The girlfriend story, prosecutors allege, was fake. Prosecutors calculated that, by getting out of 44 tickets, Kriv saved himself $3,665.
The state’s attorney’s office declined to comment about its case against Kriv.
Kriv emailed the pension board the day after he was charged and released on $10,000 bond, writing: “When do I start getting my pension checks and does it come bi-weekly or once a month?” His pension started at about $6,000 a month, according to the board.
Deborah Witzburg, the inspector general whose office helped build the case against Kriv, declined to comment for this story. In a news release about the charges, she said: “The truthfulness and credibility of police officers is foundational to the fair administration of justice, and to CPD’s effectiveness as a law enforcement agency.”

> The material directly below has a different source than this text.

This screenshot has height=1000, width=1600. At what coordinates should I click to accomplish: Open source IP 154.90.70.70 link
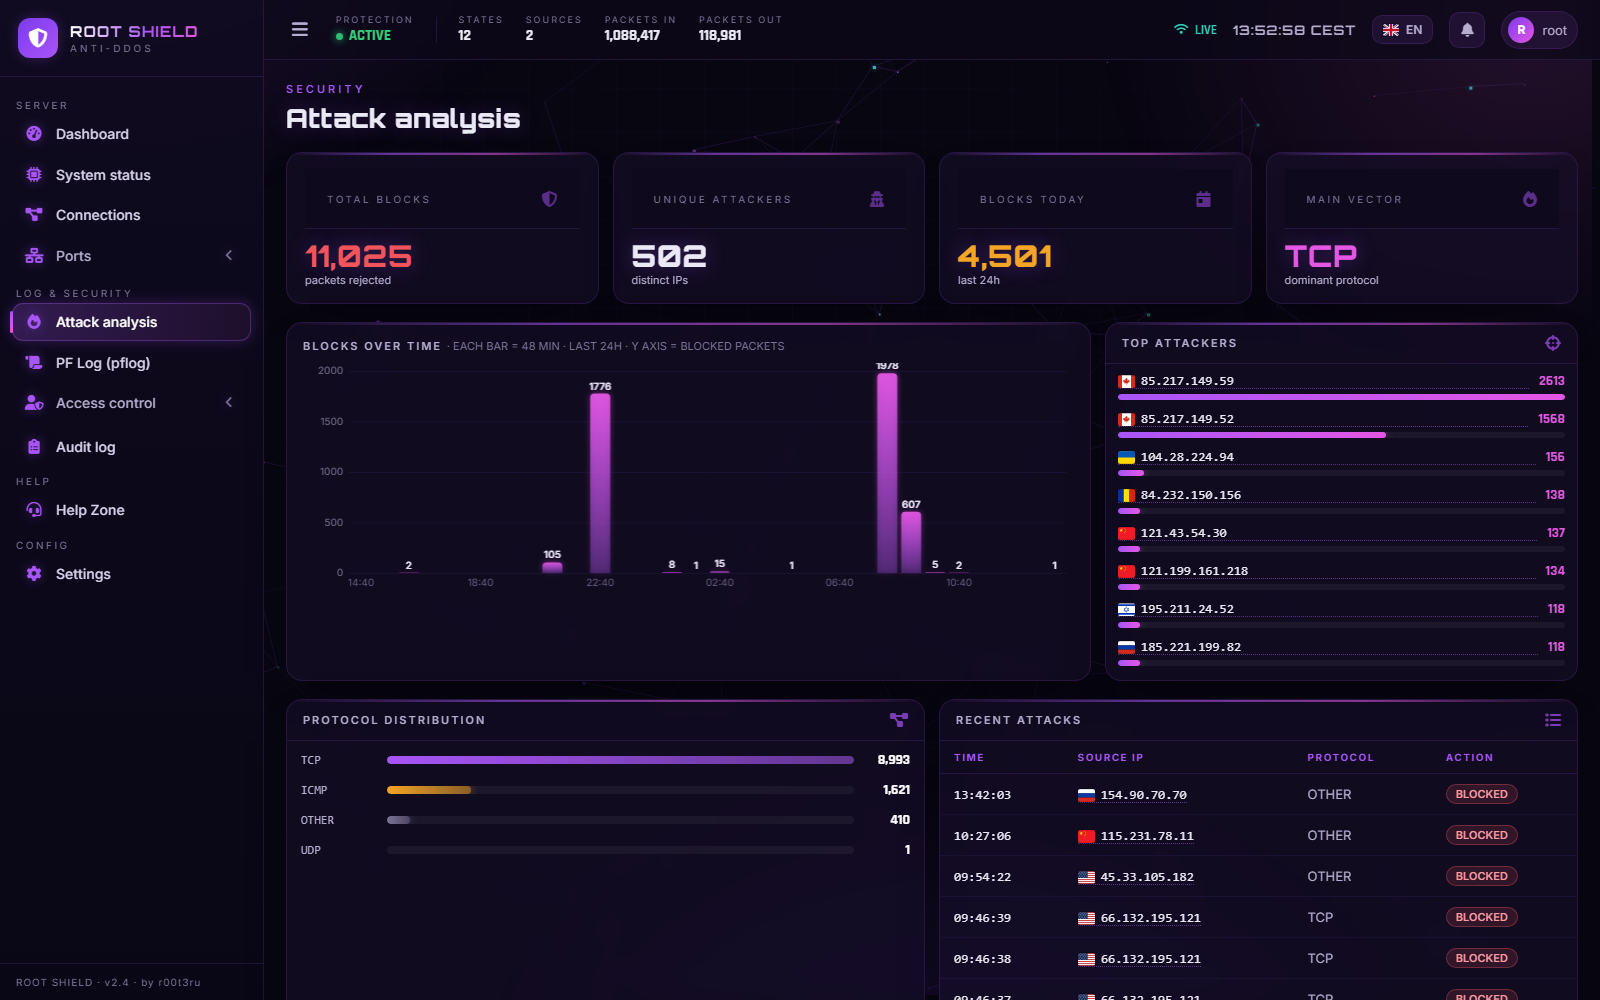click(x=1143, y=795)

Grace, Kriv’s attorney, noted that the criminal charges are not related to his duties as a police officer.
“He understands the importance of accountability by all citizens when it comes to paying his outstanding tickets and looks forward to resolving this matter by making good on any oversights he may have,” Grace said.
In late March, a Cook County judge called out, “Jeffrey Kriv,” and the former officer stepped forward to be arraigned. He pleaded not guilty. Each offense is punishable by up to five years in prison.
When reached by phone, Kriv said he didn’t want to talk because “nobody gets a fair shake with the media” and his attorney had advised him not to say anything.
“When it is all said and done, this will be dismissed,” he said. “There is nothing to it.”
Kriv got three more speeding tickets soon after he retired in mid-January. He didn’t contest any of them, and he paid the fines.
Then he got three more speeding tickets.